The Cover

Fall 2014

A country road, a moment of peace, and a chance to stop the car and walk the dogs. Snap a photo then Photoshop adding the oil painting filter to get this effect.

 









Summer 2014

This beautifully iridescent shell of the Floater mussel was found on the Little Walnut in El Dorado, Kansas. The White Egret who live along the creek had just eaten.

Beauty exists, you just have to look for it.

Floater mussel with Egret feather on the Little Walnut







Fall of 2013

In the Federal Courthouse in Fort Scott Kansas is Oscar E Berninghaus's 1937 mural titled “Border Gateways.” The mural is large stretching across the entire back wall of the courtroom. Once upon a time, it must have impressed lawyers and citizens alike, it is tucked away on the second floor in decommissioned courtroom now used for storage.

Explore Kansas



Fort Scott Federal Courthouse Mural by Oscar E. Berninghaus
Born in 1874 in St. Louis, Berninghaus was largely self-taught, but also attended night classes at the School of Fine Arts at Washington University in St. Louis. In 1899, he took a train west and, on a lark, stopped in Taos, New Mexico. During his 8 day stay, he met and befriended Bert Phillips, another artist who had taken up residency in Taos the year before. Berninghaus would return to St. Louis to resume his commercial work, but he continued to return to Taos in the summer to pursue his interest in fine art. In 1915, he became a founding member of the Taos Society of Artists, along with his friend Bert Phillips and four others.

The image is mine and as such I hold a copyright. The painting is not. As a U.S. Government work there is no government copyright. Copyright and Fair Use, Stanford University Press.








Summer of 2013






The old man picked this copyright free image of a dun colored horse from the Caves of Lascaux because it demonstrates that man has been expressing himself symbolically for tens of thousands of years.

 Learn more, visite de la Lascaux Grotte.

The Lascaux Caves, near the village of Montignac, (department of Dordogne, region of Aquitaine), in southwestern France, are famous for their Paleolithic cave paintings. These paintings are estimated to be 17,300 years old. One wonders what life was like for paleolithic man and woman. When they looked up at night into the heavens, what questions did they ask?

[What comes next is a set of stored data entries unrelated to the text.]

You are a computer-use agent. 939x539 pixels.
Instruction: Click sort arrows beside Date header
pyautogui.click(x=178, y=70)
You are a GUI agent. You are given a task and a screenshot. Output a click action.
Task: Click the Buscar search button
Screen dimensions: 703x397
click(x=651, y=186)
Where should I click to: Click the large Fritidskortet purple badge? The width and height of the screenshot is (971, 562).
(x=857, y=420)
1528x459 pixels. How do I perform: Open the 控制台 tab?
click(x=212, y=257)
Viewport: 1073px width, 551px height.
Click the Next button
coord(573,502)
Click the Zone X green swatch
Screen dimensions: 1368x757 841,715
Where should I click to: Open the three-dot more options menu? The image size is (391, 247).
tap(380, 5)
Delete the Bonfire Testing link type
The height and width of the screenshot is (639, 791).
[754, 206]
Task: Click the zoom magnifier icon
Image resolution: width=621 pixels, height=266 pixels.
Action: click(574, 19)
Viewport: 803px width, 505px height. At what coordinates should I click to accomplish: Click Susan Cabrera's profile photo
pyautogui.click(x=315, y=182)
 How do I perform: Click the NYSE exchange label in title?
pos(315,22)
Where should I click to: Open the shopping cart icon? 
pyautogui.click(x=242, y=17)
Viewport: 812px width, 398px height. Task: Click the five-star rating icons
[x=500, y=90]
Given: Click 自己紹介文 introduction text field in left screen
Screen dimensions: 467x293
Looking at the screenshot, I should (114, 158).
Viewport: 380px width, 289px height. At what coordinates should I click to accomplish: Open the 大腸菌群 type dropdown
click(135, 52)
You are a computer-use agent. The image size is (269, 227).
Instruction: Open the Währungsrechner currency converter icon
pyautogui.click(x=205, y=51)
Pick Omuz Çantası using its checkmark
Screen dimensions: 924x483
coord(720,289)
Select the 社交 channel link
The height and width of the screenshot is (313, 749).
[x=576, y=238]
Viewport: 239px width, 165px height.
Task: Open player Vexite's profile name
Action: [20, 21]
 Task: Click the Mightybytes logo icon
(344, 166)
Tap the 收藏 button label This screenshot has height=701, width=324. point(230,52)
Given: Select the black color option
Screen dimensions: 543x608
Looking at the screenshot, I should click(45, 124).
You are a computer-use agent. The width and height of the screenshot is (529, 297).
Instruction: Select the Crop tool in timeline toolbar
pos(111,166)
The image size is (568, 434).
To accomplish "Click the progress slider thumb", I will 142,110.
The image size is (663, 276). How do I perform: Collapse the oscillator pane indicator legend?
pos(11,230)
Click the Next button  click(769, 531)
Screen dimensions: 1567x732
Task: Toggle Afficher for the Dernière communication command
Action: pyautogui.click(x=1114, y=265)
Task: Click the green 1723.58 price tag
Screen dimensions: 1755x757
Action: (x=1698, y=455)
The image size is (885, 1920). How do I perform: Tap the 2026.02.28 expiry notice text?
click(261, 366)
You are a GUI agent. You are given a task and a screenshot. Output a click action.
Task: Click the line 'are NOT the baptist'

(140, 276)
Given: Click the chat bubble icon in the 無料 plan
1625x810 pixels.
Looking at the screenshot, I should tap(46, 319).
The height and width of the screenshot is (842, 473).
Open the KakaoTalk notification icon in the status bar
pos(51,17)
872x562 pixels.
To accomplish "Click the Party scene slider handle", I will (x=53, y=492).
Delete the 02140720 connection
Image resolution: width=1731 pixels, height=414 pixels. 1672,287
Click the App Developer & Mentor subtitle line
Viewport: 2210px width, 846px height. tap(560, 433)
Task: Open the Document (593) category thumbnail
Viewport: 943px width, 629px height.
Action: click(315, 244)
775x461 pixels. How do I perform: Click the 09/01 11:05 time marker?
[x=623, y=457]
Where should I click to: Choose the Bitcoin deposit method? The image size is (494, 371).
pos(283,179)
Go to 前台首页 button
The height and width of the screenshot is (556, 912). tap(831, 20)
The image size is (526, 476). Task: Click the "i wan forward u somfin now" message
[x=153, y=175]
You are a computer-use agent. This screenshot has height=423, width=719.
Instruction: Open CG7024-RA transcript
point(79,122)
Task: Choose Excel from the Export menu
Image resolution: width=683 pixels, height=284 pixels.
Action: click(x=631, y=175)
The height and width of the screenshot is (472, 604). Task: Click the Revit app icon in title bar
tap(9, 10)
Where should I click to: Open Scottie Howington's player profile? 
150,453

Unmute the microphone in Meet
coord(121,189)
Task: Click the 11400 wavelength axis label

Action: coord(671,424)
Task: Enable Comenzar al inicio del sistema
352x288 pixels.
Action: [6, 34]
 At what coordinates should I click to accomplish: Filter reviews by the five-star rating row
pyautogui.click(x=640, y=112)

One more thing, the paintings remind us that some things survive over time. The natural destruction of things through decay and erosion proves lifes's fragility. Moreover, natural calamities destroy much of what mankind has created. Then there is man himself, the most destructive force, who has destroyed through ignorance and malice much that is good.

It is amusing to think that far less than 600 lifetimes separate today from the painters of Lascaux, for if one takes 17,300 years and divides it by 30 years (an average generation), one gets the number 576 lifetimes.

We, the survivors of time present, merely need to close our eyes and reflect on the images, and, for the moment become time travelers,  transported magically to another place and time.